Records drawn from a dataset:
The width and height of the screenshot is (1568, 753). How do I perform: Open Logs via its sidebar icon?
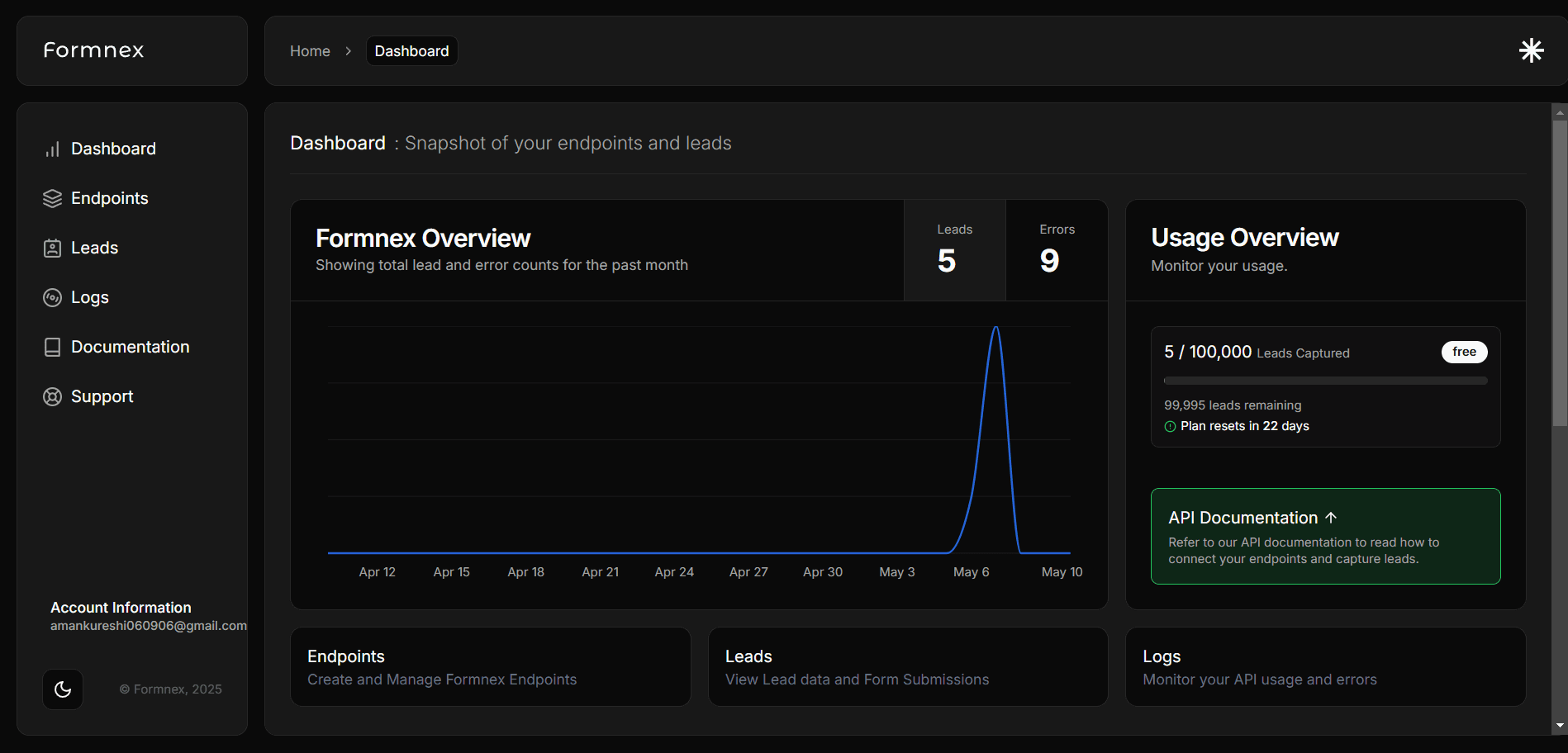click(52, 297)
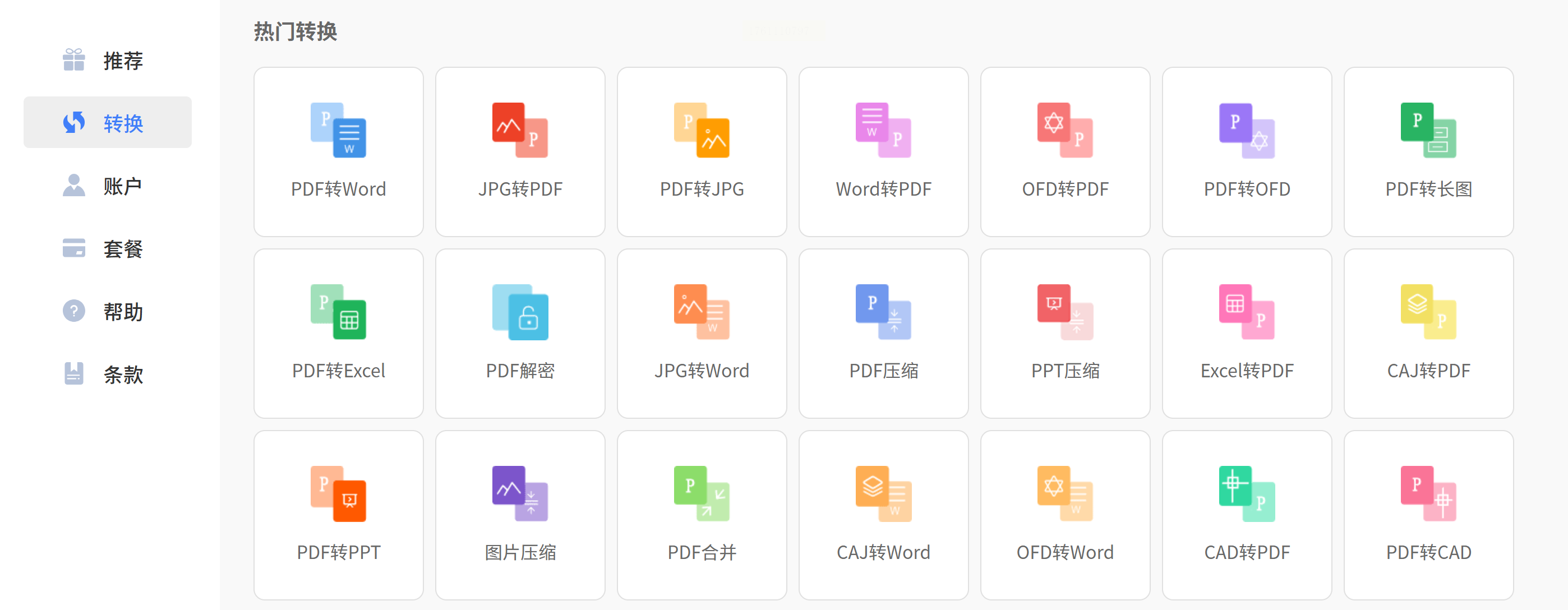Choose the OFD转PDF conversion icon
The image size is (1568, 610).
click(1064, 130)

--

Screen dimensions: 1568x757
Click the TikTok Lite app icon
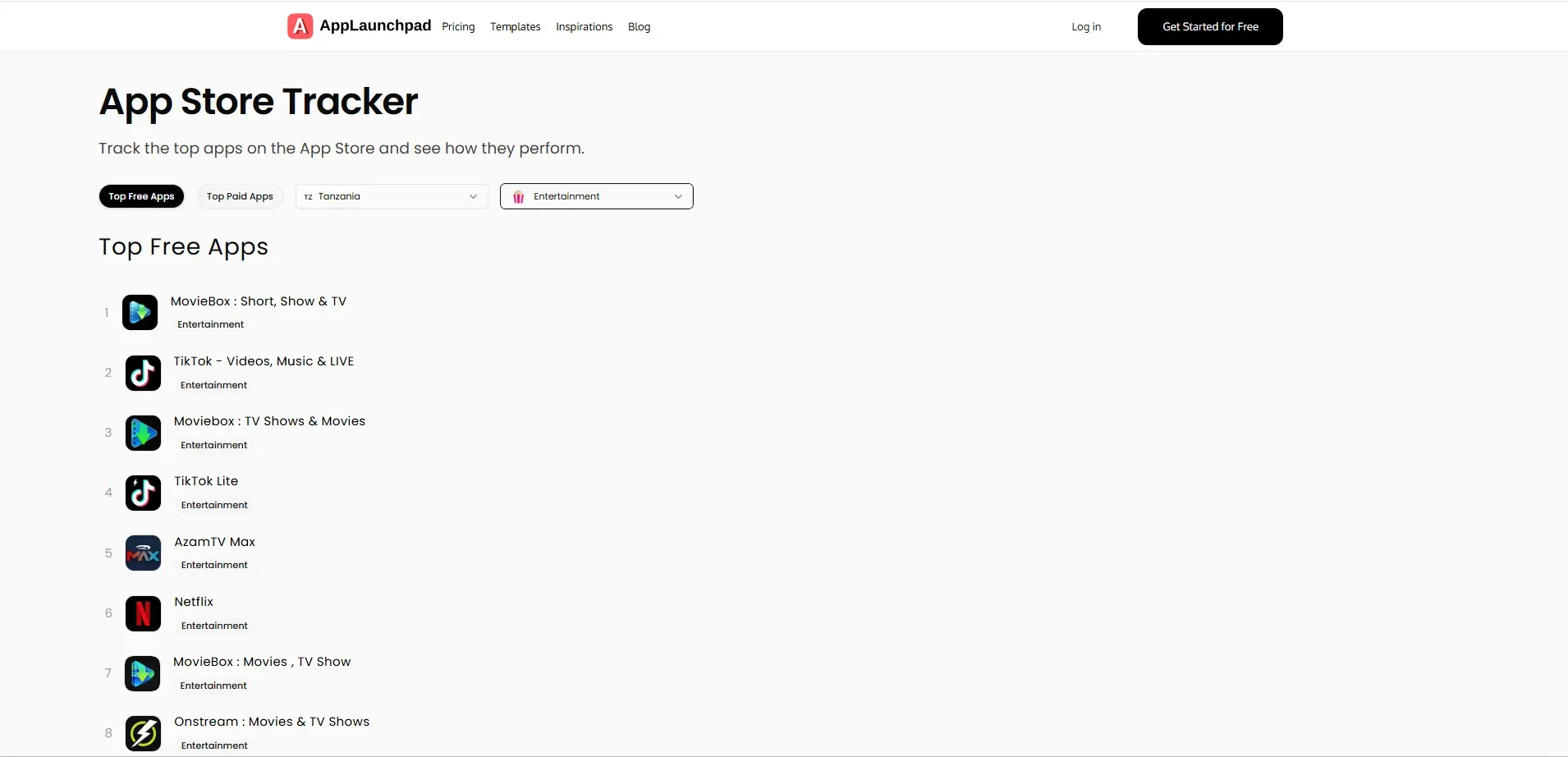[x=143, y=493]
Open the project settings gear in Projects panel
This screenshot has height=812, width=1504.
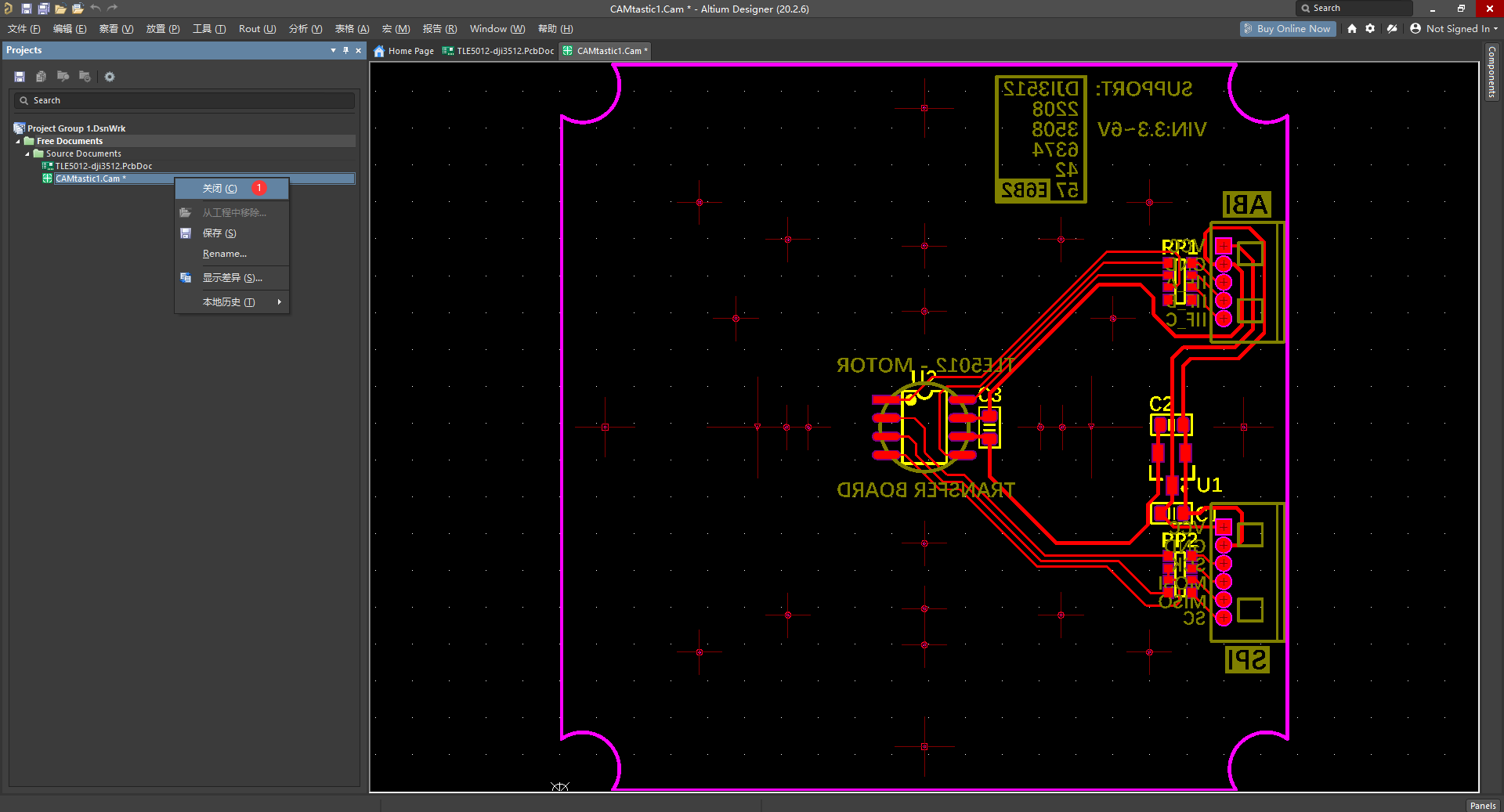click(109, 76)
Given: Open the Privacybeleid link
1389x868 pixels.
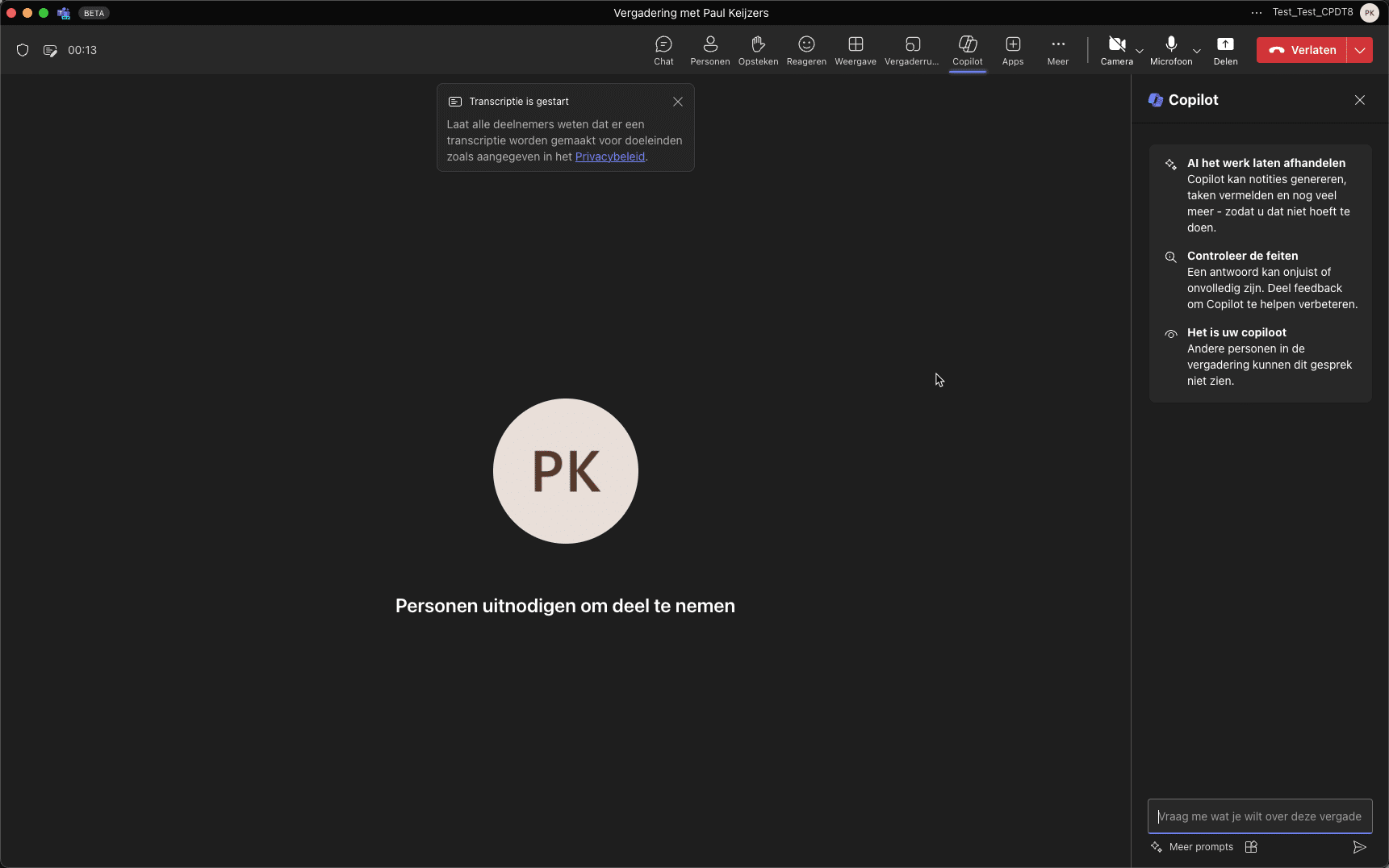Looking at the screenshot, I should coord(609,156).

— Problem requirements —
All that is wanted is the lines above between the one containing "Screen dimensions: 1568x757" and the one containing "Given: Open the Privacybeleid link", inclusive, restated word for word, with pictures omitted.

— Expected output —
Screen dimensions: 1568x757
Click the TikTok Lite app icon
[x=143, y=493]
Open the project settings gear in Projects panel
This screenshot has height=812, width=1504.
click(109, 76)
Given: Open the Privacybeleid link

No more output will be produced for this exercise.